• EXTRACTED ENTRIES:
----------

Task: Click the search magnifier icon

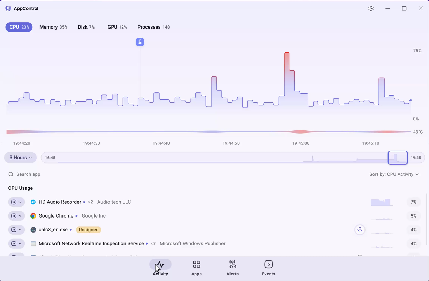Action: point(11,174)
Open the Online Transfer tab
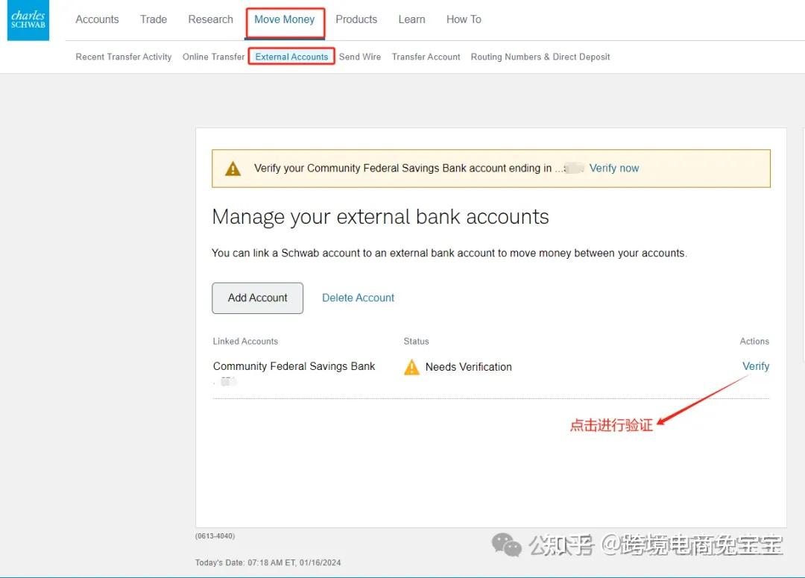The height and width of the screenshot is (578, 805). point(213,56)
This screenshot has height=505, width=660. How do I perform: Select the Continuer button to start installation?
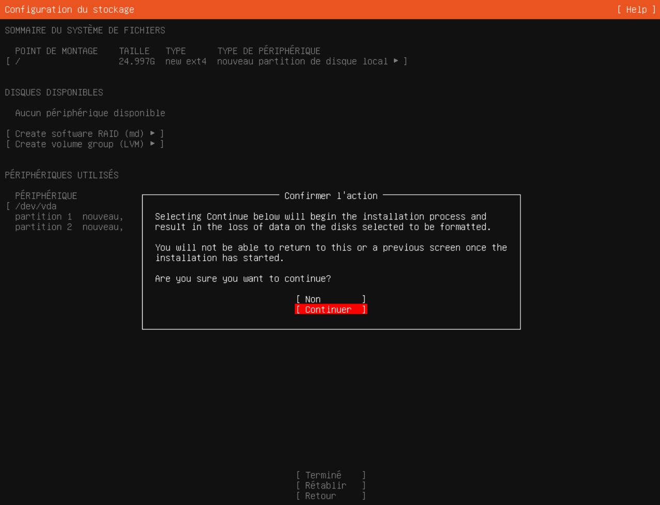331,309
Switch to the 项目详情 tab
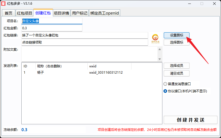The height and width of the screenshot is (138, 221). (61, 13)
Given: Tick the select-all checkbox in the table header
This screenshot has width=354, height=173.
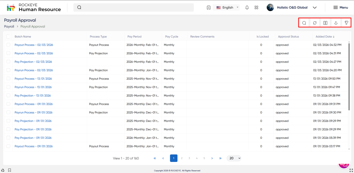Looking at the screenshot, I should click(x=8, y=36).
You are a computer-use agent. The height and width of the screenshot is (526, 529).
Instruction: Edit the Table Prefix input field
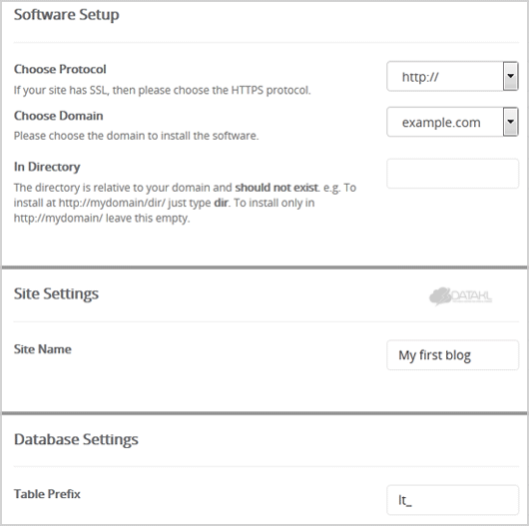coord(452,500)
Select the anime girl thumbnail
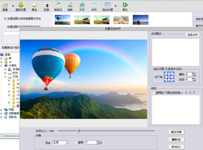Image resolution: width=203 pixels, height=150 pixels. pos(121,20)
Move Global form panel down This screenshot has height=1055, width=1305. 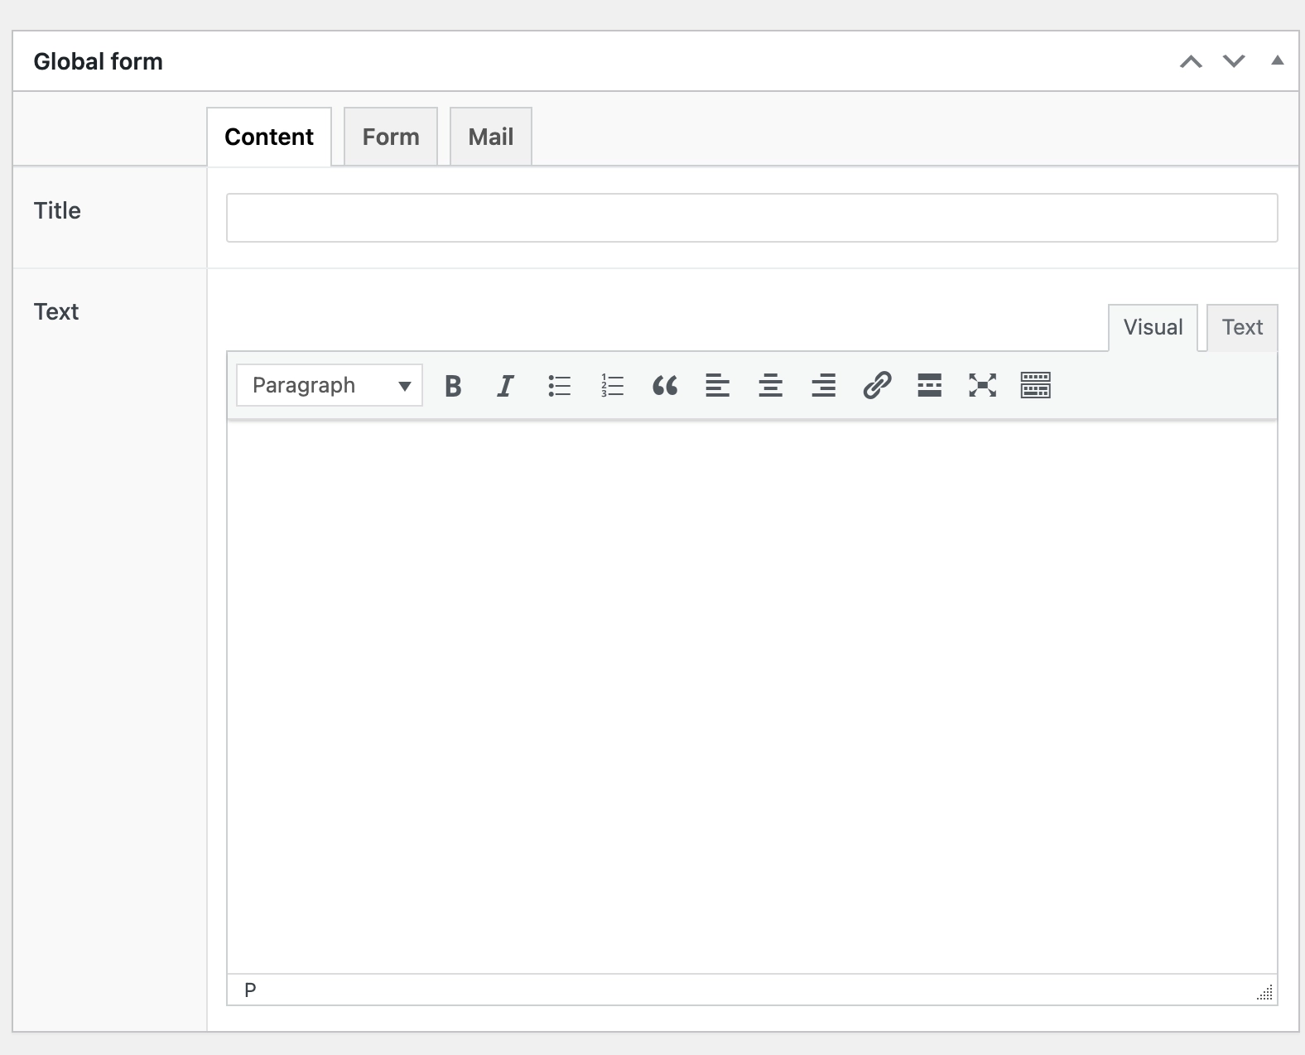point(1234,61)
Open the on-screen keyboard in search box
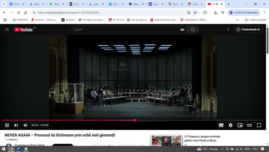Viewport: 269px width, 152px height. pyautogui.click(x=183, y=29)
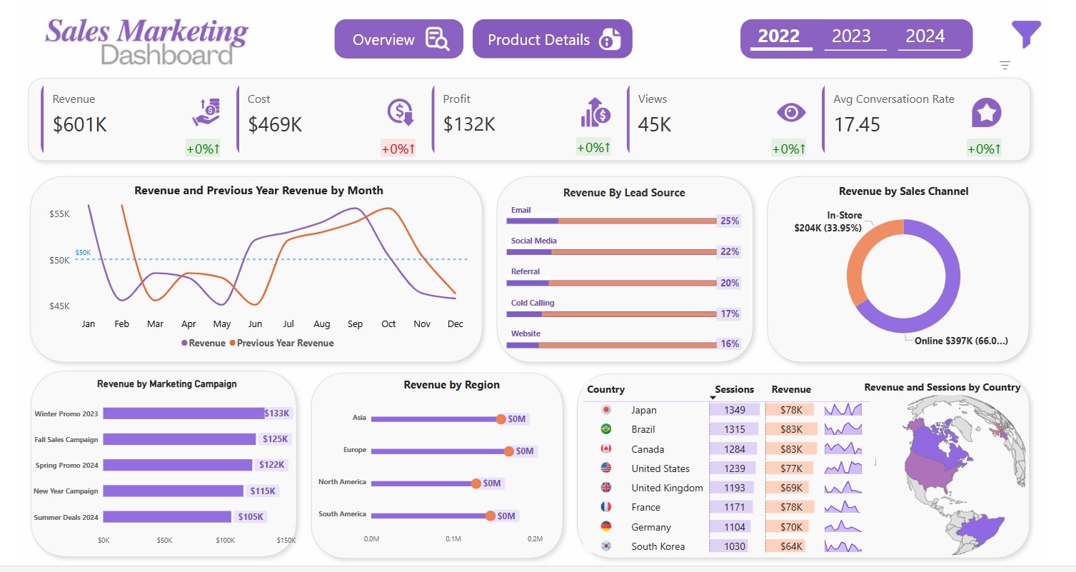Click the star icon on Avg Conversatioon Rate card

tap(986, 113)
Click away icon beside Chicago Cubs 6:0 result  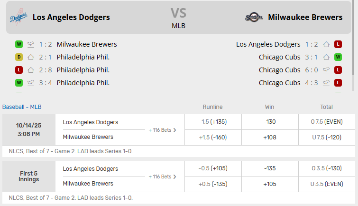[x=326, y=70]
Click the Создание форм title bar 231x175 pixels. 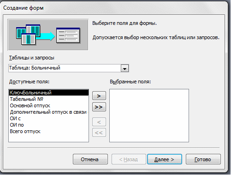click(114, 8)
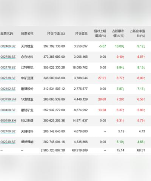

----------

• TASK DIRECTIONS:
Above are some records; extract exactly the lines from the one containing "Open the Online Transfer tab" through the one containing "Given: Tick the" and drop the pictures.

• SOLVED EXERCISE:
Open the Online Transfer tab
The height and width of the screenshot is (578, 805). point(213,56)
This screenshot has height=505, width=660. How do I perform: Select the Continuer button to start installation?
331,309
Switch to the 项目详情 tab
The height and width of the screenshot is (138, 221). (61, 13)
Given: Tick the select-all checkbox in the table header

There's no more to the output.